All the while, Burhan and Hemeti sought to expand their own power and influence across Sudan, currying favor with foreign powers and setting the stage for a growing rivalry that would later ignite a deadly conflict. Burhan found backers in neighboring Egypt. Hemeti courted the United Arab Emirates and Russia and began deepening ties between the RSF and the Wagner Group, a shadowy Russian mercenary outfit widely reported to be responsible for war crimes in other parts of Africa and in Ukraine. Hemeti, implicated in widespread atrocities in Sudan’s Darfur conflict that broke out in 2003, launched a coordinated public relations campaign to try to transform himself into a statesman on the world stage in what was seen as a political charm offensive and challenge to Burhan’s rule.

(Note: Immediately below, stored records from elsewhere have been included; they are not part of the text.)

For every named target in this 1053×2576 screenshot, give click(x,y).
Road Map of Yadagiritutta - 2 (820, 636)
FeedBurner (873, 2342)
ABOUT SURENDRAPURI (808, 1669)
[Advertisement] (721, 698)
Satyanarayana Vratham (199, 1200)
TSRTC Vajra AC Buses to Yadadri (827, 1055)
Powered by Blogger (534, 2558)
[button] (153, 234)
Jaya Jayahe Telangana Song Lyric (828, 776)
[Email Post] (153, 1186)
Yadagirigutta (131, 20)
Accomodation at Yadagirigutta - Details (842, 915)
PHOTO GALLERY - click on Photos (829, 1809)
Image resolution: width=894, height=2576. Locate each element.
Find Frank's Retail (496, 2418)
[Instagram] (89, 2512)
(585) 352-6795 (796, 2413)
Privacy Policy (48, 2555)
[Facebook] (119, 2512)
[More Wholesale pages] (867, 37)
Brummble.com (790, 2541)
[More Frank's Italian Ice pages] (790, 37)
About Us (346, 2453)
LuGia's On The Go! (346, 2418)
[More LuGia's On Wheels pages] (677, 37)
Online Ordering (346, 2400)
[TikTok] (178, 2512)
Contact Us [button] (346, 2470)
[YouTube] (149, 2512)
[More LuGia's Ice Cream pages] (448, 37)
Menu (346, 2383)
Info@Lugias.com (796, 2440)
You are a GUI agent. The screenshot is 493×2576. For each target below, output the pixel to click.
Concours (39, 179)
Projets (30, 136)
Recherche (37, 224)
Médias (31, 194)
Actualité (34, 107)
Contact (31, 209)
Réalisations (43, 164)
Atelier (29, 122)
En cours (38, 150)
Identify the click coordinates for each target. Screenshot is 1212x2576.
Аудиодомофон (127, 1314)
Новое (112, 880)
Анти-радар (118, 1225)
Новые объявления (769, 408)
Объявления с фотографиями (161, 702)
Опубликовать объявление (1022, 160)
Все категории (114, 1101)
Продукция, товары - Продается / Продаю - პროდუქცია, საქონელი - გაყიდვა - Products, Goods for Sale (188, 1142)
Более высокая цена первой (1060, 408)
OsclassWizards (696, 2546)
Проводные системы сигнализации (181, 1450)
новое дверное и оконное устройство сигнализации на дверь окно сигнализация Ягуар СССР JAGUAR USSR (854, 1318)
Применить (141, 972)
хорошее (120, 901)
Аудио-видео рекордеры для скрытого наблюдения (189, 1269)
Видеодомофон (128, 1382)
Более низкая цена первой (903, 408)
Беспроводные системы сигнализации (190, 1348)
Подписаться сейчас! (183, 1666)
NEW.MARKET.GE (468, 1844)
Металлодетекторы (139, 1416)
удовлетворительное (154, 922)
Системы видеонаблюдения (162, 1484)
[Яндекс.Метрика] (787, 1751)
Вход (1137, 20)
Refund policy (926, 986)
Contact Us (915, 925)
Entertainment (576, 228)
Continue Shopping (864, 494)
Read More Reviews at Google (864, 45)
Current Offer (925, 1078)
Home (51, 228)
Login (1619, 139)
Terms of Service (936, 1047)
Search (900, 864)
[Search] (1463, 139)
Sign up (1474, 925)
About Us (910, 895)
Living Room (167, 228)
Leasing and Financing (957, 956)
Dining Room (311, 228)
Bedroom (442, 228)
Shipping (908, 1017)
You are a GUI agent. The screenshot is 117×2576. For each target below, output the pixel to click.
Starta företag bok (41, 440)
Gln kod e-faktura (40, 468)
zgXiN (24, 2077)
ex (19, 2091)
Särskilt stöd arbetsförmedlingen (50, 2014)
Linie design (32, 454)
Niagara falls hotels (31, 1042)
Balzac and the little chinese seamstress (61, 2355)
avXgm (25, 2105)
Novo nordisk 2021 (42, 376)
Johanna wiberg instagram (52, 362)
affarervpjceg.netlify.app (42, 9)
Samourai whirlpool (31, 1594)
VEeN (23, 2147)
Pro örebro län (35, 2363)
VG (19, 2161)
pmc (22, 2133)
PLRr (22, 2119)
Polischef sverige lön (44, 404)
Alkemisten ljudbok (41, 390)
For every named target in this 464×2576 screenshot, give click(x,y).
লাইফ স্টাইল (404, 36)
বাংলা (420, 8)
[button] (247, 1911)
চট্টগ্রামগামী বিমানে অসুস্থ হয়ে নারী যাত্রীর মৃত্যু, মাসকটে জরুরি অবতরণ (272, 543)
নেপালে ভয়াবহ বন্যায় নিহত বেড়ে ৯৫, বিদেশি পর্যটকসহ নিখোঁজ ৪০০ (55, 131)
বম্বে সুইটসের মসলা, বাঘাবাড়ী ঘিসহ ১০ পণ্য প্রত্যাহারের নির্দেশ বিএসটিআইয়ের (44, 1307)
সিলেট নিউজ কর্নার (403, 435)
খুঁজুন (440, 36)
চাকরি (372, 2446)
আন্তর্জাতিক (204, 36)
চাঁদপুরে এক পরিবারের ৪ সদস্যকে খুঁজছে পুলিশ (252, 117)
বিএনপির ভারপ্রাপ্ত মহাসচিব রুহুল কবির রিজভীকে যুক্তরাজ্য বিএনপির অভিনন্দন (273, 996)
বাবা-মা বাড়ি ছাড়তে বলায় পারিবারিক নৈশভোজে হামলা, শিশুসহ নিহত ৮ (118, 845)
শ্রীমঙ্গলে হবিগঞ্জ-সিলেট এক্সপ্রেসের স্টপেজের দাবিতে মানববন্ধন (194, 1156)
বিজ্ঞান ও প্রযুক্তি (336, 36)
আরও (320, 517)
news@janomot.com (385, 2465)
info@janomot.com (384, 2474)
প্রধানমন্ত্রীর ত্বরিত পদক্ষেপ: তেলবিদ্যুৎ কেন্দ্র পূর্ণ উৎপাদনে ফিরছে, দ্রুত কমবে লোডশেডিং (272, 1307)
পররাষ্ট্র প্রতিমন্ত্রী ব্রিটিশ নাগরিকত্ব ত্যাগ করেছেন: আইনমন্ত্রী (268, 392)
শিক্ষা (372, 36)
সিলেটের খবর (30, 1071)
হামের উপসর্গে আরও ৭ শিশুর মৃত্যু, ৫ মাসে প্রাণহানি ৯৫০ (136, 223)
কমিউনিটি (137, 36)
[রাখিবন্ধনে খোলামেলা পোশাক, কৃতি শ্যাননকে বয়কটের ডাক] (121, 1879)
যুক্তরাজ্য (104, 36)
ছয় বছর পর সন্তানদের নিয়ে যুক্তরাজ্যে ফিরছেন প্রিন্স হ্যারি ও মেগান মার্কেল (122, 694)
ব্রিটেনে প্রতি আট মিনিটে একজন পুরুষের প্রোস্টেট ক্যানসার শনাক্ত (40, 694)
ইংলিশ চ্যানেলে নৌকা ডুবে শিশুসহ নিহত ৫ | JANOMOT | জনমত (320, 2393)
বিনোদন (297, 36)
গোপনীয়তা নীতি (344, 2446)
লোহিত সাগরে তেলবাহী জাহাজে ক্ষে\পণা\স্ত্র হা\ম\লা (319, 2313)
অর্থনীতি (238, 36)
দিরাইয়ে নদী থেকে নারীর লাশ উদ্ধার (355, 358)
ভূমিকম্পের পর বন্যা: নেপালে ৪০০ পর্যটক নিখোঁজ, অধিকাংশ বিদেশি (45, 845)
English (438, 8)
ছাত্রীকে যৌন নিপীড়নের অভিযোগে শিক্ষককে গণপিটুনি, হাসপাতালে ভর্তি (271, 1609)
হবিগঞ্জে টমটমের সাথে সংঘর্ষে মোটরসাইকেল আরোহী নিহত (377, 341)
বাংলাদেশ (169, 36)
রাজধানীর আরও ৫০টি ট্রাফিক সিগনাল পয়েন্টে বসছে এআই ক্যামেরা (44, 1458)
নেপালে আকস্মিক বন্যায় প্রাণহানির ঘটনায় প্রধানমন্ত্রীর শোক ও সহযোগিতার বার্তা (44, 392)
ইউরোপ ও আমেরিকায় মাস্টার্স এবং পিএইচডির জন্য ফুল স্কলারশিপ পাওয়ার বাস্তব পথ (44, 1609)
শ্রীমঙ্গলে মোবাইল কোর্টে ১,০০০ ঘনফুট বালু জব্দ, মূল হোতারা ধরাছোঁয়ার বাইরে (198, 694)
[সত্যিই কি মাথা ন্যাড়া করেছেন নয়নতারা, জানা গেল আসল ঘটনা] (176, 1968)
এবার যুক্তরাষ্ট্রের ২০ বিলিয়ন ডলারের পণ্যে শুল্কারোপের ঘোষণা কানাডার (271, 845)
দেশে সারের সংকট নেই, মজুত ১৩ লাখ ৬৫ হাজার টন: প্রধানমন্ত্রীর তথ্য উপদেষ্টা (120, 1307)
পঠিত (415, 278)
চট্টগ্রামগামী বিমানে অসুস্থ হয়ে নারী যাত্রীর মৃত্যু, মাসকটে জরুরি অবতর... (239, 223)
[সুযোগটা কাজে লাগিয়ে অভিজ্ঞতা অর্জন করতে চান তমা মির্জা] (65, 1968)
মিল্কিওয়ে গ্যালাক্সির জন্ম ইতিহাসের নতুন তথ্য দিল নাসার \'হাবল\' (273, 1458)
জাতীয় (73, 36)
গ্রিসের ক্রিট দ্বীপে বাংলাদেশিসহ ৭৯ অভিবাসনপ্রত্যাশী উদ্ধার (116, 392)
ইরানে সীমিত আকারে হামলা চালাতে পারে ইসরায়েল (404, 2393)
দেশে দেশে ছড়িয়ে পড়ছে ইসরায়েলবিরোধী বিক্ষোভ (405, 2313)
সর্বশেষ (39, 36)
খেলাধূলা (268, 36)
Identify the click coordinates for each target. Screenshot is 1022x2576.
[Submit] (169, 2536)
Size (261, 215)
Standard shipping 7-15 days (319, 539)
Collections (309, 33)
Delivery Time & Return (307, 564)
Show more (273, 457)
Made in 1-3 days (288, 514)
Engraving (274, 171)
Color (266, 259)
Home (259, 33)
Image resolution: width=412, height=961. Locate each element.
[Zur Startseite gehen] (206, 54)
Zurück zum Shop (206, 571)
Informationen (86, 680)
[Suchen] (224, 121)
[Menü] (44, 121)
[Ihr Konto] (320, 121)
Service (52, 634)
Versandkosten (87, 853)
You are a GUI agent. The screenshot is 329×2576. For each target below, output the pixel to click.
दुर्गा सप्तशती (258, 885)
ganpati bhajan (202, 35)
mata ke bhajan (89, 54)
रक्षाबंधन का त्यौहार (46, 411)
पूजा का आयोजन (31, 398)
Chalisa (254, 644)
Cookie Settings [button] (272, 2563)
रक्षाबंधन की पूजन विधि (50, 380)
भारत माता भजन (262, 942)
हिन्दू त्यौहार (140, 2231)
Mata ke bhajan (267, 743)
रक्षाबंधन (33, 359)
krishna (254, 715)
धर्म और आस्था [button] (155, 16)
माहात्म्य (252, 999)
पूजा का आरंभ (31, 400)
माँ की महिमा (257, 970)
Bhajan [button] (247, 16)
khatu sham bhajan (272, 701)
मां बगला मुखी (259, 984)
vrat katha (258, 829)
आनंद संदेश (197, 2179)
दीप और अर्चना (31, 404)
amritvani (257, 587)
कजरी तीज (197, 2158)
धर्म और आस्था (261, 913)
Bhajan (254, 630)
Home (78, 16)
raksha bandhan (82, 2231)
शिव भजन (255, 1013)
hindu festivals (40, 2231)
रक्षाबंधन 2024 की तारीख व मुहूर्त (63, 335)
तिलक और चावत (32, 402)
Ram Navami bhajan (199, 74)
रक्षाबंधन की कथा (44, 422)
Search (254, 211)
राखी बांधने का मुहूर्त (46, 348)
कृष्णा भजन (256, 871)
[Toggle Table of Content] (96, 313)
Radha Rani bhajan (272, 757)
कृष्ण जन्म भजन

Hemeti visited Moscow on Feb. 23, 2022, on the eve of Russia’s full-scale invasion of Ukraine, to discuss the possible opening of a Russian port on Sudan’s coast along the strategic trade routes in the Red Sea. Some U.S. officials who had been pushing for sanctioning Hemeti believed his brazen visit to Moscow would finally convince top decision-makers to finally pull the trigger on a major new tranche of sanctions. The sanctions never came.

Around that time, at least one memo was written and circulated within the State Department’s Bureau of African Affairs warning of the risks of current U.S. policy on Sudan and listing potential scenarios that could emerge from the rivalry between Burhan and Hemeti, including those tensions erupting into a full-scale conflict. The memo, described in broad terms by several congressional aides and former officials familiar with it, was meant to go to U.S. Secretary of State Antony Blinken’s desk, but the draft was heavily edited, watered down, and never passed out of the bureau, those people said. “Still, the State Department leaders can’t say they weren’t warned,” one former official said. 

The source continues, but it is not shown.